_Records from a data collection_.

——————

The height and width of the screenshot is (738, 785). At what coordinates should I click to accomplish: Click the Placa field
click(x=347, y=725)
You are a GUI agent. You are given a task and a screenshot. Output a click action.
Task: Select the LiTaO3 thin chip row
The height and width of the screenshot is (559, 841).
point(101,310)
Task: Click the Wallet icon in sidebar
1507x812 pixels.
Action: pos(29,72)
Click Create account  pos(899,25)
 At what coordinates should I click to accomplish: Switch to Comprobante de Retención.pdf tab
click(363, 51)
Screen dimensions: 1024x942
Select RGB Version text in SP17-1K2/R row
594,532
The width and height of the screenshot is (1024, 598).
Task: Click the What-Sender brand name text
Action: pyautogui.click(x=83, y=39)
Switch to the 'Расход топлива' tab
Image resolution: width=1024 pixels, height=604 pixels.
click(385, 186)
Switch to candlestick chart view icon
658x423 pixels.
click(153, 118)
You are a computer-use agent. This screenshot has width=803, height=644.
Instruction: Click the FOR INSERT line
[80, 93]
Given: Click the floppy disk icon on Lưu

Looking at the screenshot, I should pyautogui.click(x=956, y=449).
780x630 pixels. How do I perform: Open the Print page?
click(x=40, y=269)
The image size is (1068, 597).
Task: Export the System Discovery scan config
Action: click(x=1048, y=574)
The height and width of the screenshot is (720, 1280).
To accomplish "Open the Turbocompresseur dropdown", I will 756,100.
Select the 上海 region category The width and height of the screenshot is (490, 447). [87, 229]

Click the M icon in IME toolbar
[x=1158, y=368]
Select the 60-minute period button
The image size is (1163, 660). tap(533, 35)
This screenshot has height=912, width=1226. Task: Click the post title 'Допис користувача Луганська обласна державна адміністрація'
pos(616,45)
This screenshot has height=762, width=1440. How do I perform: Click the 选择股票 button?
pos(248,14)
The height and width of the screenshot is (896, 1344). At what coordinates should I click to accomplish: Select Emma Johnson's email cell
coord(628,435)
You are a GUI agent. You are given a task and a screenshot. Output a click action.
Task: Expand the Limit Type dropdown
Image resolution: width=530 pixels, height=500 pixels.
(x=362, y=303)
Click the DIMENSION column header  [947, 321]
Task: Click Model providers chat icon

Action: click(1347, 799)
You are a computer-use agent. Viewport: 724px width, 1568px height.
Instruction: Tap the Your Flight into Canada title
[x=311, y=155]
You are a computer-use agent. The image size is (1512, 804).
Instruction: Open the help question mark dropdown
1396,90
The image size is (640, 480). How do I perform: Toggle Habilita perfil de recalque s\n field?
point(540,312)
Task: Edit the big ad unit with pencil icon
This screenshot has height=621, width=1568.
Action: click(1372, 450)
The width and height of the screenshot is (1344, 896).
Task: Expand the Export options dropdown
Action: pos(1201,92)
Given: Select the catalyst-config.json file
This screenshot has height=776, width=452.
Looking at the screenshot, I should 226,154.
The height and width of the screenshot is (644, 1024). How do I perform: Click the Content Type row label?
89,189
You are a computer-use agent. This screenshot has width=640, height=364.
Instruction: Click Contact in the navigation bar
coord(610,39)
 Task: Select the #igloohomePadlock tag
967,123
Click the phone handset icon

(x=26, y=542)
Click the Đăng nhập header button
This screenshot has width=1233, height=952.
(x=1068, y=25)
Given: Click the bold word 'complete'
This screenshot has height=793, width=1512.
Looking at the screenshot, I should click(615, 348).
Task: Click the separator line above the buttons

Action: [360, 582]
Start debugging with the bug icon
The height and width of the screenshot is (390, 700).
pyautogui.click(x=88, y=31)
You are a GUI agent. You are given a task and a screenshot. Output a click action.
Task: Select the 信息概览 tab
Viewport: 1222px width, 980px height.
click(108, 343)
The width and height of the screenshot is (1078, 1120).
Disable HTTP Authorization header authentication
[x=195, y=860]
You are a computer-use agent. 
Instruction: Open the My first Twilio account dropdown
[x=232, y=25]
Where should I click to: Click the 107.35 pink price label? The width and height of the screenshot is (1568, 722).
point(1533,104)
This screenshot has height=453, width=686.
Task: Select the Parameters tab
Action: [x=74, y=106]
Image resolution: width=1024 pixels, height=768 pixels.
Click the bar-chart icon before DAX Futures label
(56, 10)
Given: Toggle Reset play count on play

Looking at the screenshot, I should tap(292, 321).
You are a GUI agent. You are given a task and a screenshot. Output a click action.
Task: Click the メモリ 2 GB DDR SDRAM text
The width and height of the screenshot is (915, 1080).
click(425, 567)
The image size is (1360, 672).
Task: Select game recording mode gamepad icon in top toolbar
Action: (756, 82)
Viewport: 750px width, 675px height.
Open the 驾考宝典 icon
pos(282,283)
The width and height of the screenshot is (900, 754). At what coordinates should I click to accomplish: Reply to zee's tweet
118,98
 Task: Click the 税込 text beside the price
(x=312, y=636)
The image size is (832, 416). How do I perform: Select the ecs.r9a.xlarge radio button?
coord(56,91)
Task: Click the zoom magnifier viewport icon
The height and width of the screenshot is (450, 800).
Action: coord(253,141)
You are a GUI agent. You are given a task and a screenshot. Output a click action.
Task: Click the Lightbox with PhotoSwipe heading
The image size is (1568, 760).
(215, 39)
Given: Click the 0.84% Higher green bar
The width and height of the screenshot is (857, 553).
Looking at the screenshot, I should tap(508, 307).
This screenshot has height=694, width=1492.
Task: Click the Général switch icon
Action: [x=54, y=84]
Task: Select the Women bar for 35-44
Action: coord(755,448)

——————

_Exercise_. Above are the records; retype them all without a single difference.

_Solution to this task_.
The height and width of the screenshot is (738, 785). At what coordinates should I click to accomplish: Click the Placa field
click(x=347, y=725)
You are a GUI agent. You are given a task and a screenshot. Output a click action.
Task: Select the LiTaO3 thin chip row
The height and width of the screenshot is (559, 841).
point(101,310)
Task: Click the Wallet icon in sidebar
1507x812 pixels.
Action: pos(29,72)
Click Create account  pos(899,25)
 At what coordinates should I click to accomplish: Switch to Comprobante de Retención.pdf tab
click(363, 51)
Screen dimensions: 1024x942
Select RGB Version text in SP17-1K2/R row
594,532
The width and height of the screenshot is (1024, 598).
Task: Click the What-Sender brand name text
Action: pyautogui.click(x=83, y=39)
Switch to the 'Расход топлива' tab
Image resolution: width=1024 pixels, height=604 pixels.
click(385, 186)
Switch to candlestick chart view icon
658x423 pixels.
click(153, 118)
You are a computer-use agent. This screenshot has width=803, height=644.
Instruction: Click the FOR INSERT line
[80, 93]
Given: Click the floppy disk icon on Lưu

Looking at the screenshot, I should pyautogui.click(x=956, y=449).
780x630 pixels. How do I perform: Open the Print page?
click(x=40, y=269)
The image size is (1068, 597).
Task: Export the System Discovery scan config
Action: click(x=1048, y=574)
The height and width of the screenshot is (720, 1280).
To accomplish "Open the Turbocompresseur dropdown", I will 756,100.
Select the 上海 region category The width and height of the screenshot is (490, 447). [87, 229]

Click the M icon in IME toolbar
[x=1158, y=368]
Select the 60-minute period button
The image size is (1163, 660). tap(533, 35)
This screenshot has height=912, width=1226. Task: Click the post title 'Допис користувача Луганська обласна державна адміністрація'
pos(616,45)
This screenshot has height=762, width=1440. How do I perform: Click the 选择股票 button?
pos(248,14)
The height and width of the screenshot is (896, 1344). At what coordinates should I click to accomplish: Select Emma Johnson's email cell
coord(628,435)
You are a GUI agent. You are given a task and a screenshot. Output a click action.
Task: Expand the Limit Type dropdown
Image resolution: width=530 pixels, height=500 pixels.
(x=362, y=303)
Click the DIMENSION column header  [947, 321]
Task: Click Model providers chat icon

Action: click(1347, 799)
You are a computer-use agent. Viewport: 724px width, 1568px height.
Instruction: Tap the Your Flight into Canada title
[x=311, y=155]
You are a computer-use agent. The image size is (1512, 804).
Instruction: Open the help question mark dropdown
1396,90
The image size is (640, 480). How do I perform: Toggle Habilita perfil de recalque s\n field?
point(540,312)
Task: Edit the big ad unit with pencil icon
This screenshot has height=621, width=1568.
Action: click(1372, 450)
The width and height of the screenshot is (1344, 896).
Task: Expand the Export options dropdown
Action: pos(1201,92)
Given: Select the catalyst-config.json file
This screenshot has height=776, width=452.
Looking at the screenshot, I should 226,154.
The height and width of the screenshot is (644, 1024). How do I perform: Click the Content Type row label?
89,189
You are a computer-use agent. This screenshot has width=640, height=364.
Instruction: Click Contact in the navigation bar
coord(610,39)
 Task: Select the #igloohomePadlock tag
967,123
Click the phone handset icon

(x=26, y=542)
Click the Đăng nhập header button
This screenshot has width=1233, height=952.
(x=1068, y=25)
Given: Click the bold word 'complete'
This screenshot has height=793, width=1512.
Looking at the screenshot, I should click(615, 348).
Task: Click the separator line above the buttons

Action: [360, 582]
Start debugging with the bug icon
The height and width of the screenshot is (390, 700).
pyautogui.click(x=88, y=31)
You are a GUI agent. You are given a task and a screenshot. Output a click action.
Task: Select the 信息概览 tab
Viewport: 1222px width, 980px height.
click(108, 343)
The width and height of the screenshot is (1078, 1120).
Disable HTTP Authorization header authentication
[x=195, y=860]
You are a computer-use agent. 
Instruction: Open the My first Twilio account dropdown
[x=232, y=25]
Where should I click to: Click the 107.35 pink price label? The width and height of the screenshot is (1568, 722).
point(1533,104)
This screenshot has height=453, width=686.
Task: Select the Parameters tab
Action: [x=74, y=106]
Image resolution: width=1024 pixels, height=768 pixels.
Click the bar-chart icon before DAX Futures label
(56, 10)
Given: Toggle Reset play count on play

Looking at the screenshot, I should tap(292, 321).
You are a GUI agent. You are given a task and a screenshot. Output a click action.
Task: Click the メモリ 2 GB DDR SDRAM text
The width and height of the screenshot is (915, 1080).
click(425, 567)
The image size is (1360, 672).
Task: Select game recording mode gamepad icon in top toolbar
Action: (756, 82)
Viewport: 750px width, 675px height.
Open the 驾考宝典 icon
pos(282,283)
The width and height of the screenshot is (900, 754). At what coordinates should I click to accomplish: Reply to zee's tweet
118,98
 Task: Click the 税込 text beside the price
(x=312, y=636)
The image size is (832, 416). How do I perform: Select the ecs.r9a.xlarge radio button?
coord(56,91)
Task: Click the zoom magnifier viewport icon
The height and width of the screenshot is (450, 800).
Action: coord(253,141)
You are a GUI agent. You are given a task and a screenshot. Output a click action.
Task: Click the Lightbox with PhotoSwipe heading
The image size is (1568, 760).
(215, 39)
Given: Click the 0.84% Higher green bar
The width and height of the screenshot is (857, 553).
Looking at the screenshot, I should tap(508, 307).
This screenshot has height=694, width=1492.
Task: Click the Général switch icon
Action: [x=54, y=84]
Task: Select the Women bar for 35-44
Action: coord(755,448)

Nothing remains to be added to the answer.